Point of care diagnostics must not be overlooked if the NHS is to achieve its goal of becoming the world’s first net zero health service. The majority of the workforce (83%) is already persuaded of the climate benefits of adopting the new technology, according to a survey of 200 GPs in the UK.
“Delivering a ‘Net Zero’ National Health Service” states that around 14% of NHS emissions relate to patients, visitors, staff and suppliers travelling by road, and reducing unnecessary journeys is one of the interventions considered in the NHS report.
This could be achieved if patients could get a test, result and treatment within one appointment, rather than making up to three journeys: first to a clinical appointment, then to a blood test and back to the clinician once the test results are back from the laboratory.
Rapid point of care diagnostics allow a clinician to assess a patient, perform a test, get results within minutes and start treatment – all in one appointment. For example, patients’ risk of thrombolysis or diabetes can be immediately assessed using lab-comparable tests on the same diagnostic device.

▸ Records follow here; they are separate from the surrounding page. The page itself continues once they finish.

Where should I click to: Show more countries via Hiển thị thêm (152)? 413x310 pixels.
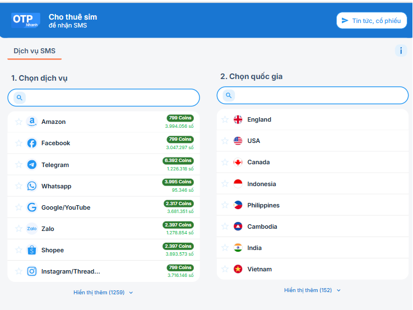pos(312,290)
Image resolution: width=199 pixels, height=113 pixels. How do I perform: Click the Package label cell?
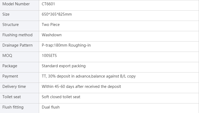click(19, 67)
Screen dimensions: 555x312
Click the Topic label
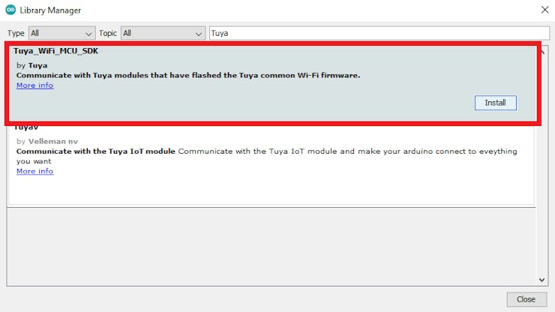point(108,33)
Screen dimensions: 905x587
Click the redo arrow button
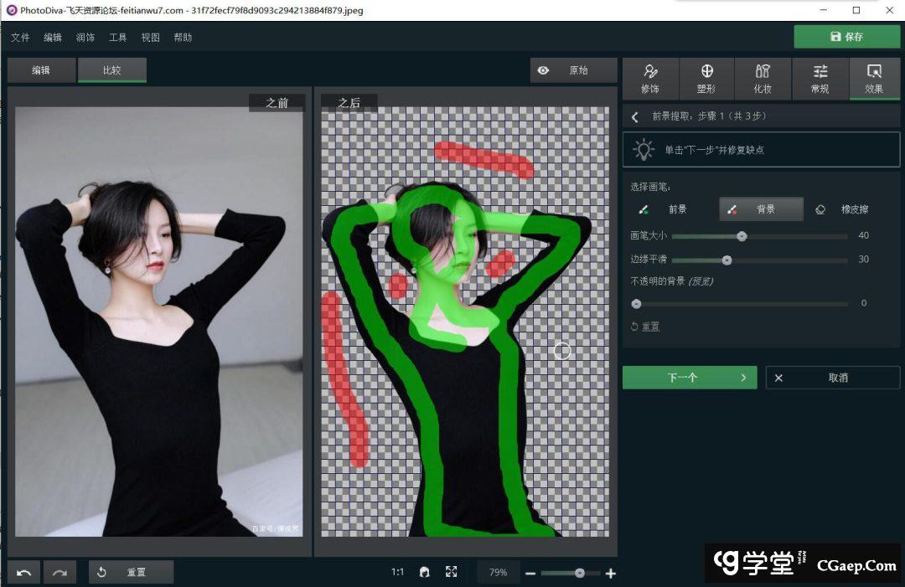(x=59, y=573)
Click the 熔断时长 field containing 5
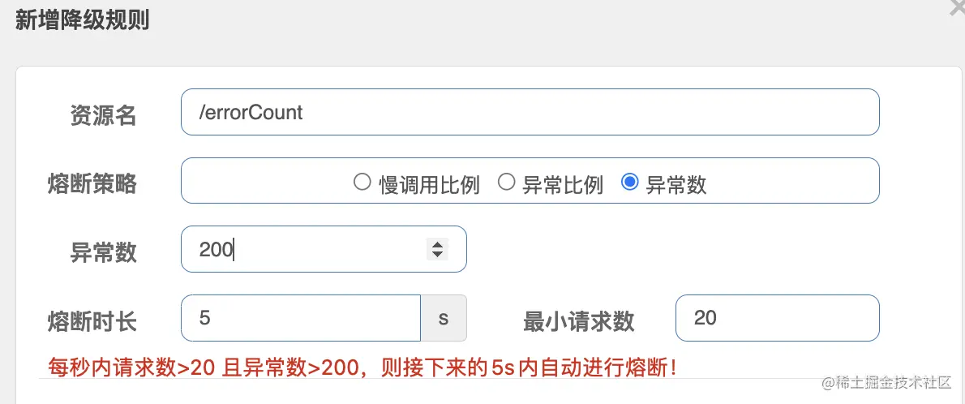The width and height of the screenshot is (965, 404). (x=301, y=318)
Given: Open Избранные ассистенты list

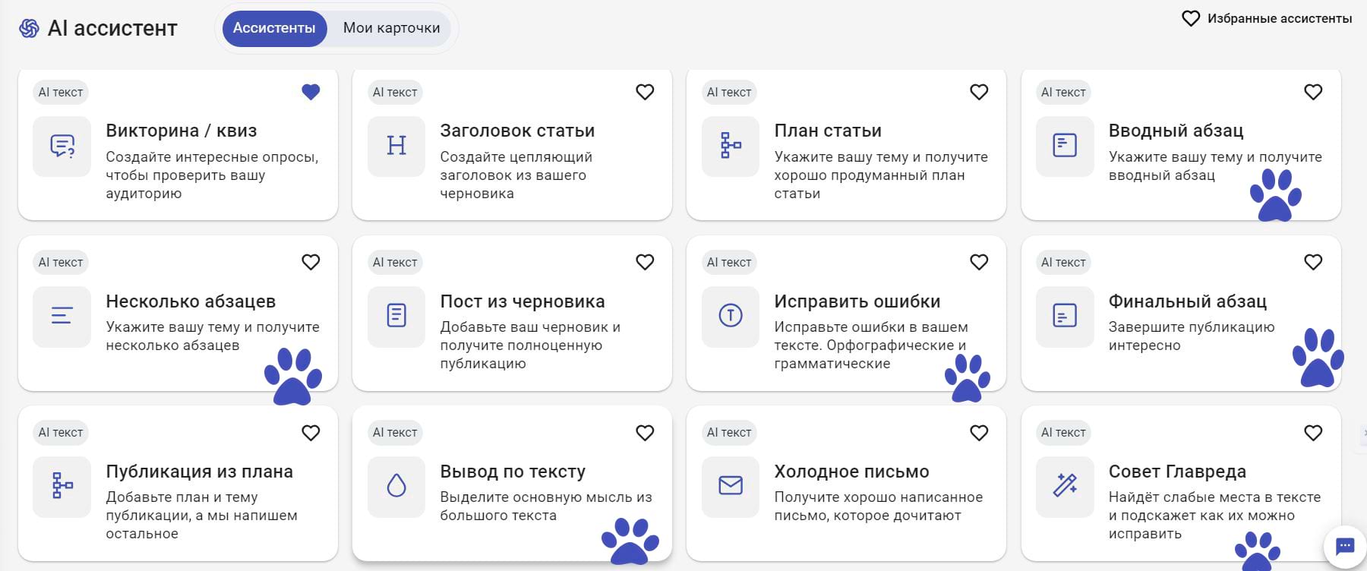Looking at the screenshot, I should click(1268, 18).
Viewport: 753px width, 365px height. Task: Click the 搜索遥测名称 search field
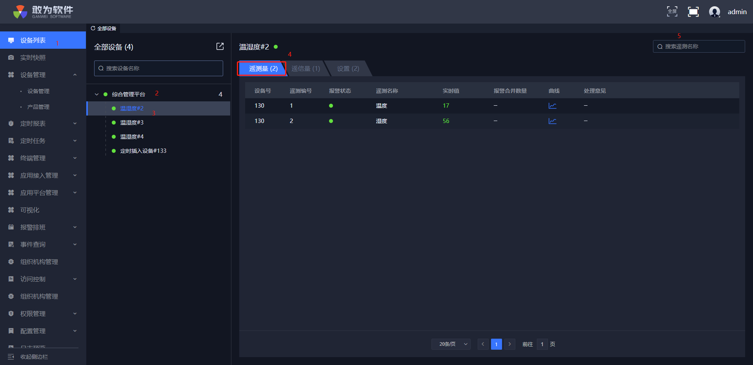pos(702,46)
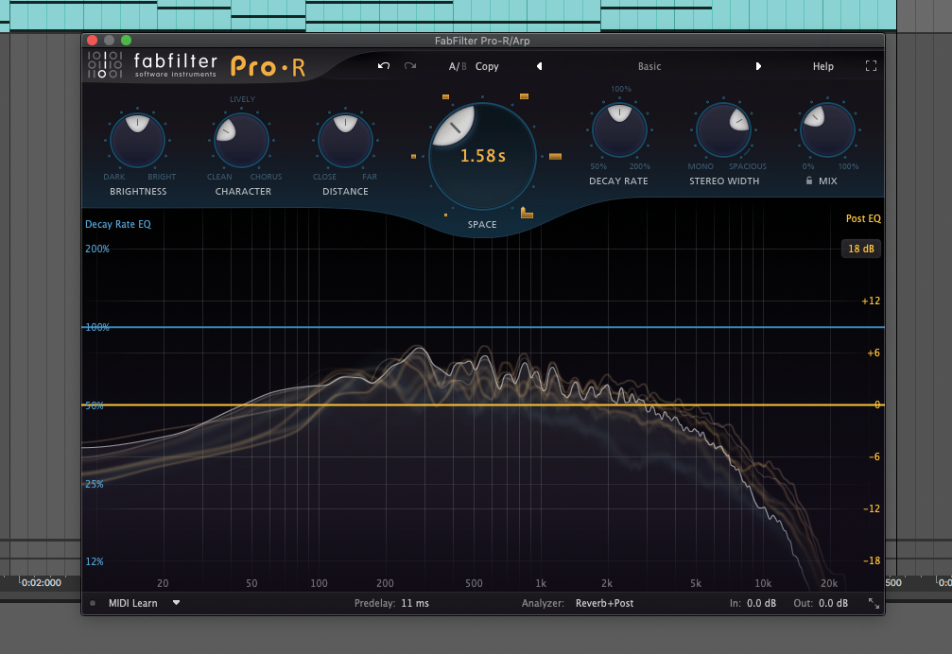Click the Help menu
This screenshot has width=952, height=654.
[822, 66]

According to the survey, the vast majority of GPs favour community testing, with only 4% choosing the hospital as the preferred location of testing, compared to 46% preferring the GP surgery, 18% a community hub, 15% a patient’s home and 12% the pharmacy.
Professor Mayur Lakhani, General Practitioner and Board member of West Leicestershire Clinical Commissioning Group said: “Being able to discuss the result directly with the patient is very powerful and already we are reducing the number of journeys to the urgent care centre and the hospital with anticoagulation and D-Dimer testing.”
Dr. Matthew Fay, Medical Director, LumiraDx, said: “Testing, diagnosing and starting treatment in one appointment means a better outcome for the patient and, by cutting unnecessary journeys, a better result for the planet.”